# Source excerpt start

= 36th government of Turkey =

Government of the Republic of Turkey (1973-1974)
The 36th government of Turkey (15 April 1973 – 26 January 1974) was a government in the history of Turkey. It is also called the Talu government.

==Background ==
After Fahri Korutürk was elected the president of Turkey, the previous prime minister Ferit Melen resigned. Korutürk appointed Naim Talu, an independent who had been the Minister of Commerce in the Melen government, as the new prime minister. Naim Talu formed his government with the support of the Justice Party (AP) and the Republican Reliance Party (CGP).

# Source excerpt end

__Set task A__
Say whether each statement agrees with the passage on the 36th government of Turkey, answering yes or no and quoting the deciding words: (i) Naim Talu was a Justice Party member; (ii) the government was still in office in 1974; (iii) Ferit Melen appointed Naim Talu as prime minister.
__Set task B__
Using the passage on the 36th government of Turkey, explain in one to three sentences how Naim Talu came to lead the government.
The material that comes next has no connection to the passage about the 36th government of Turkey.

# Extracted data start

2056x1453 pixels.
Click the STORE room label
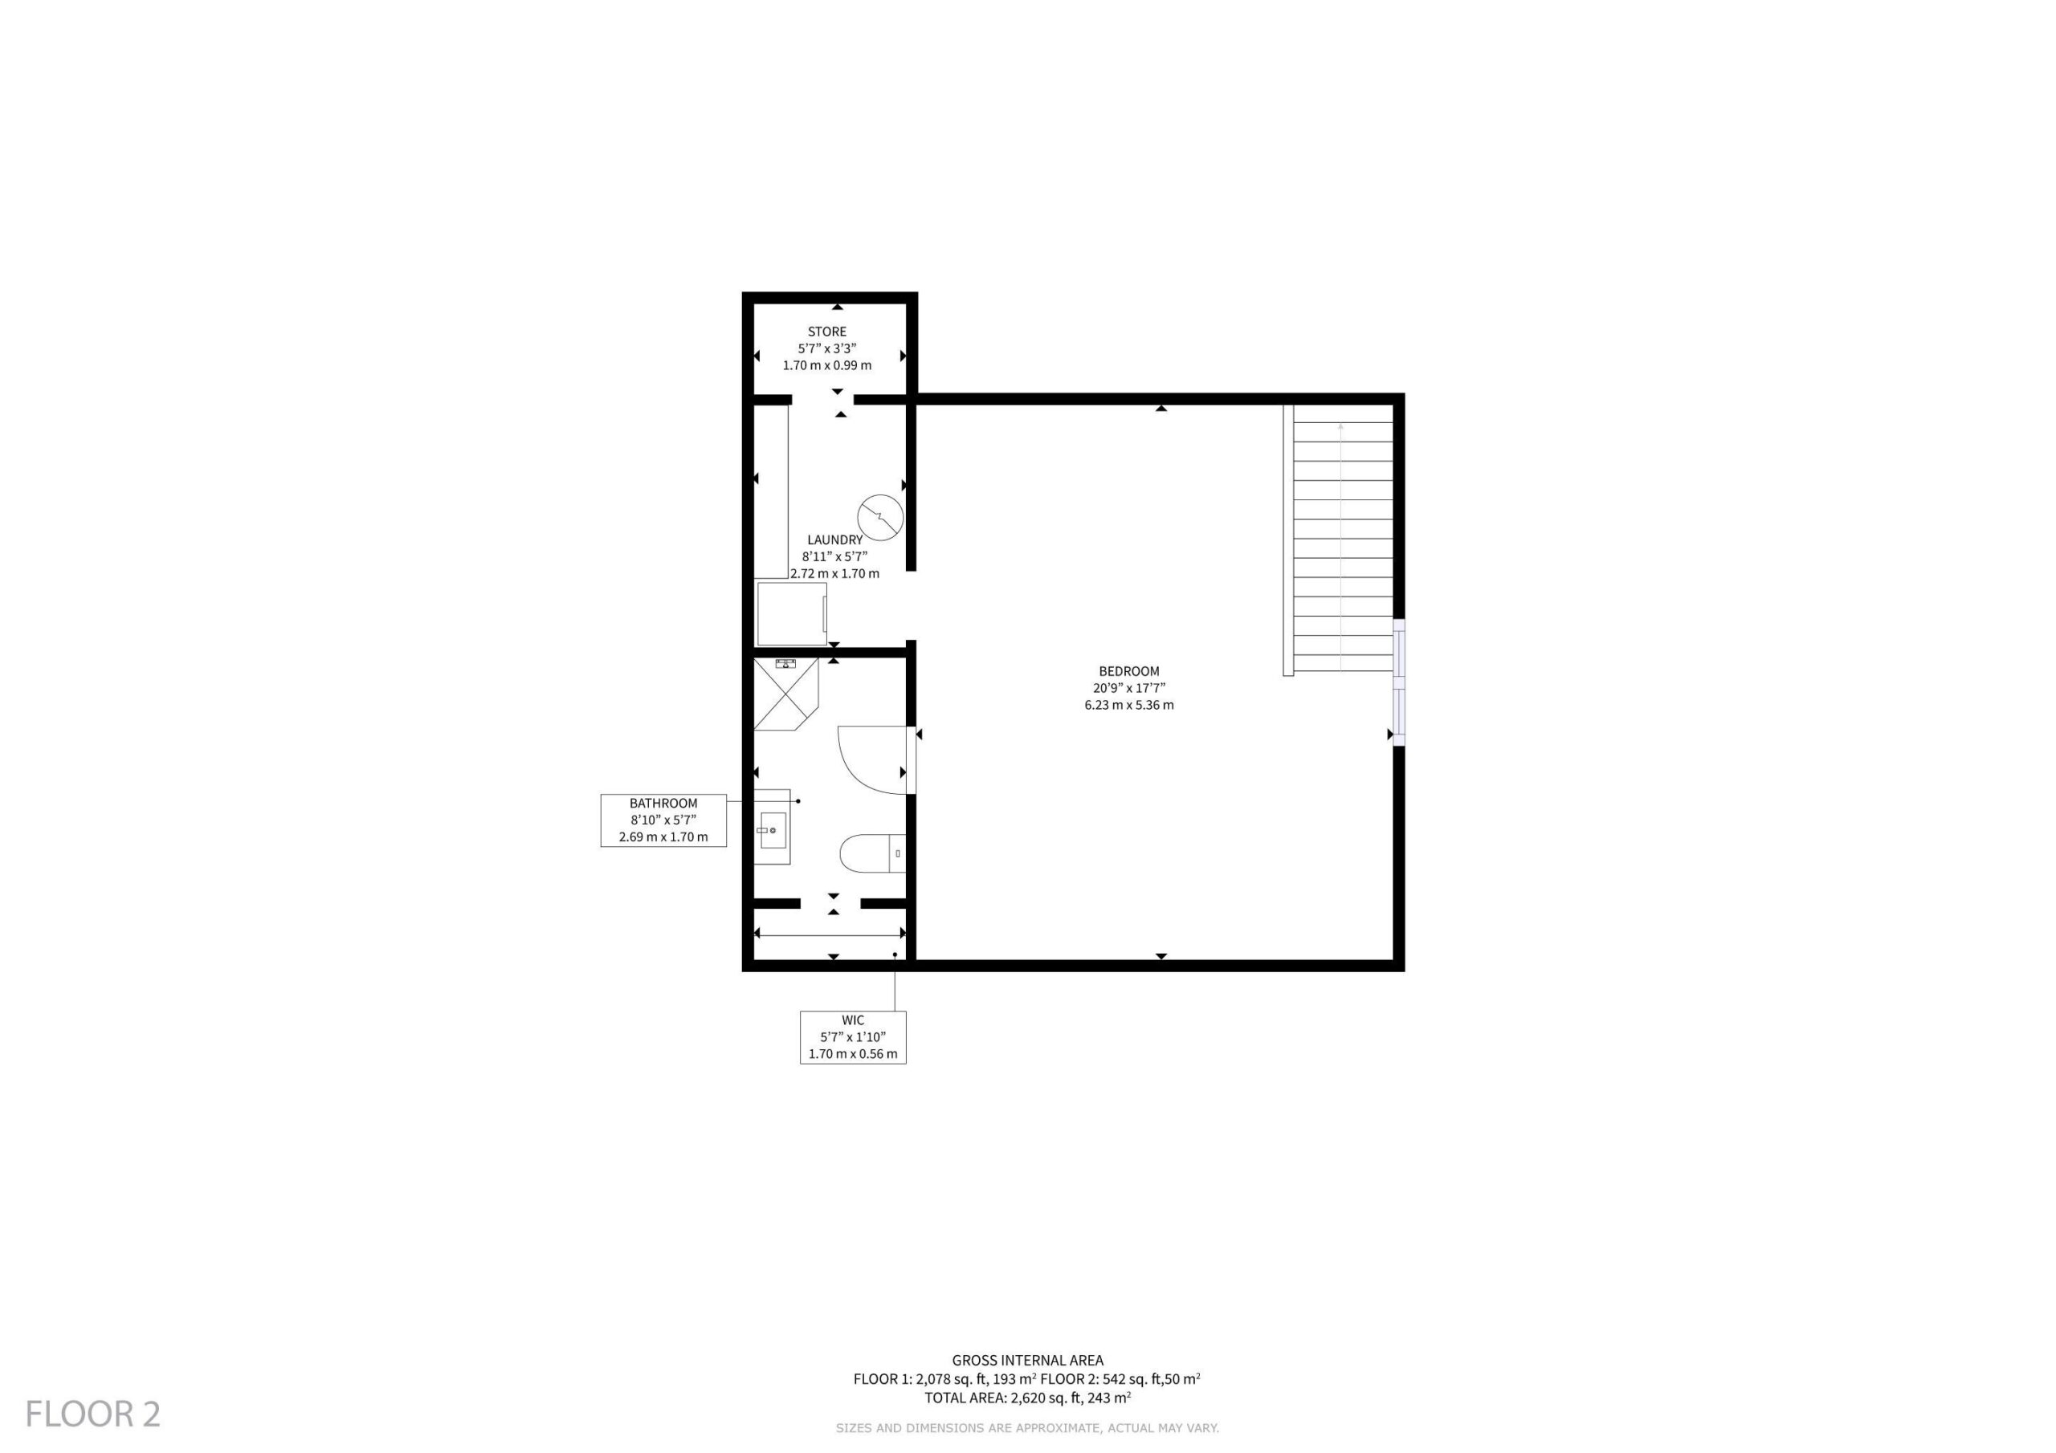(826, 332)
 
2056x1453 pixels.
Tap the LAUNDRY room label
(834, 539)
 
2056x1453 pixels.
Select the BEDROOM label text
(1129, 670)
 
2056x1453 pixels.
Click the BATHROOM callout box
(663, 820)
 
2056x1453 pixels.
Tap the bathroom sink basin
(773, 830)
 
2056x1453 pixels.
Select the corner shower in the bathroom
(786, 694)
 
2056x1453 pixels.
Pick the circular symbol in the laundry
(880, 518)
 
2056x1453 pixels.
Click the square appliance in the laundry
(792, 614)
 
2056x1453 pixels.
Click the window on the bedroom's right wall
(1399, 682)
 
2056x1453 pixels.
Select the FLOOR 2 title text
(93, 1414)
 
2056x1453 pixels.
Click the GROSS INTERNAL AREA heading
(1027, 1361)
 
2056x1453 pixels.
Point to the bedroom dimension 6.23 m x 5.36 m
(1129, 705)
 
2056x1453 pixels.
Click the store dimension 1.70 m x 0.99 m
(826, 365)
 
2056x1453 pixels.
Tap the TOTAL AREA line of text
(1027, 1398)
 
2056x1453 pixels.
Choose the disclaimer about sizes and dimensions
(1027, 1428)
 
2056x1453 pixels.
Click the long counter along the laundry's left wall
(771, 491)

# Extracted data end

__Result A__
(i) No: "an independent who had been the Minister of Commerce in the Melen government"
(ii) Yes: "26 January 1974"
(iii) No: "Korutürk appointed Naim Talu"

__Result B__
After Fahri Korutürk was elected president, Prime Minister Ferit Melen resigned. Korutürk then appointed Naim Talu, an independent who had been Minister of Commerce under Melen. Talu formed his government with the support of the Justice Party (AP) and the Republican Reliance Party (CGP).